Grizzly prices in many categories are competetive with BusyBee. Grizzly service is excellent while BusyBee freqently has zero. Fortunately they are the same machines so parts from Grizzly fit into BusyBee stuff. KMS also have King machines.


----------



## Chris Cramer (Nov 8, 2019)

how heavy of a machine would be needed in order to shape mild steel with a mill? I've been doing a lot of research on mini mills and some lighter full sized mills like the cx 600, and the price of some of the larger sized models compared to the sale price of some mini mills is always what gets me. What I keep hearing is that it is well worth it to spend the extra money for the cx 600 and it's higher performance and capabilities; but I don't know how much I really need for my intended use of the machine. I plan on using it to shape decorative ornaments to add to my blacksmithing work, preferably made of mild steel, or perhaps aluminum if I have to.


----------



## Janger (Nov 8, 2019)

Chris, you're quite serious about metal work. I think you should buy a used knee mill of some sort. $3K ish plus vise & tooling. The size of a CX603. It would be dramatically better than the mini mills and handle whatever you wanted to do. I have a cx600 - it's now mostly just a fancy drill press. Just save up and keep looking at auctions, kijiji, in the forum, post a wanted ad. I know a guy who should sell some mills - right @Dabbler?


----------



## Janger (Nov 8, 2019)

kylemp said:


> I've had to write this out more times than I would like to have, so I figured I'd write it down here so it can answer other people questions and you guys can add to it.
> .


I don't know how I missed this post Kyle - it's great. Thanks for posting. Add some pictures would be my only comment.


----------



## Janger (Nov 8, 2019)

Janger said:


> Chris, you're quite serious about metal work. I think you should buy a used knee mill of some sort. $3K ish plus vise & tooling. The size of a CX603. It would be dramatically better than the mini mills and handle whatever you wanted to do. I have a cx600 - it's now mostly just a fancy drill press. Just save up and keep looking at auctions, kijiji, in the forum, post a wanted ad. I know a guy who should sell some mills - right @Dabbler?
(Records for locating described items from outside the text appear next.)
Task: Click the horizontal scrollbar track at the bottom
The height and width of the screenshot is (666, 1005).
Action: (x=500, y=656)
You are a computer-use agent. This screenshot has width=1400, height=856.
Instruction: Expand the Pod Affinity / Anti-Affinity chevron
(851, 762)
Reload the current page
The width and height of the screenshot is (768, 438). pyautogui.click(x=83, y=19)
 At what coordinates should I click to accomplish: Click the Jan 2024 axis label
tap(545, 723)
https://www.kijiji.ca/v-power-tool/calgary/mint-craftex-knee-mill/1468041918?undefined

maybe...


----------



## Chris Cramer (Nov 8, 2019)

I agree that It would make most sense now, for me to save up and not get too far ahead of myself by purchasing something unnecessary for me to use before I take the next step towards my goal. The craftex knee mill you posted I see could be a good start, only, the price is pretty high. However like you said, that could very well pay off in the future.


----------



## PeterT (Nov 8, 2019)

I had an RF-45 style mill that I thought was pretty decent. Its about as robust a 'bench mill' as you can get before stepping into the knee range. It has a decent amount of vertical headroom which can be challenging on smaller mills by the time you have vise & tooling in there.

When we had a meetup at Modern last year, Alex was putting this one through the paces. I believe it is the Chinese but upgraded version of was mine which was Taiwanese RF-4t5 late 90's vintage. Usually Chinese means cutting a few more corners here & there but actually it impressed me. For one thing it was significantly quieter than my RF-45 (which is related to the splined column shaft design, not the gearbox). So maybe there have been net improvements. Unfortunately I don't see it on the website, only the round column. Could be they just don't have a picture, but you could call.
http://www.moderntool.com/products/modern-model-md-930-drilling-milling-machine/

It should look generically like this
https://www.precisionmatthews.com/shop/pm-833t-page/
https://www.precisionmatthews.com/shop/pm-940m/

Modern provided me a couple of references, customers who bought the model somewhat recently & agreed to a phone call. 

Is all about what kind of work you need to do. If you can afford & accommodate a Bridgeport style knee mill, they are heavier & more robust. They are also 2-3X the price of an RF-45 style new, but used machines come up. Sometimes used can be a real good thing & sometimes it can be the source of a new ulcer. depending on your mechanical skills & parts availability. Ideally have someone knowledgeable help look things over.


----------



## David_R8 (Feb 9, 2020)

@Janger was your CX600 supplanted by a larger mill?


Sent from my iPhone using Tapatalk


----------



## thriller007 (May 13, 2020)

Thanks very much for this information!!


kylemp said:


> I've had to write this out more times than I would like to have, so I figured I'd write it down here so it can answer other people questions and you guys can add to it.
> 
> It's a pretty common question for people who either just starting, or moving to a new machine (generally up in size, capabilities and capacity) to ask the advantage and disadvantage questions and what to look for.
> 
> ...


----------



## David_R8 (May 13, 2020)

thriller007 said:


> Thanks very much for this information!!


I agree with some of the assessment but thoroughly disagree with the assessment that they are not rigid enough for moderate milling. 
With my 1980 RF30 clone I have taken serious cuts, .25" in steel using a 3/4" roughing end mill and had entirely respectable results.

With any machine it's important to learn how it operates and how to obtain the best results.


----------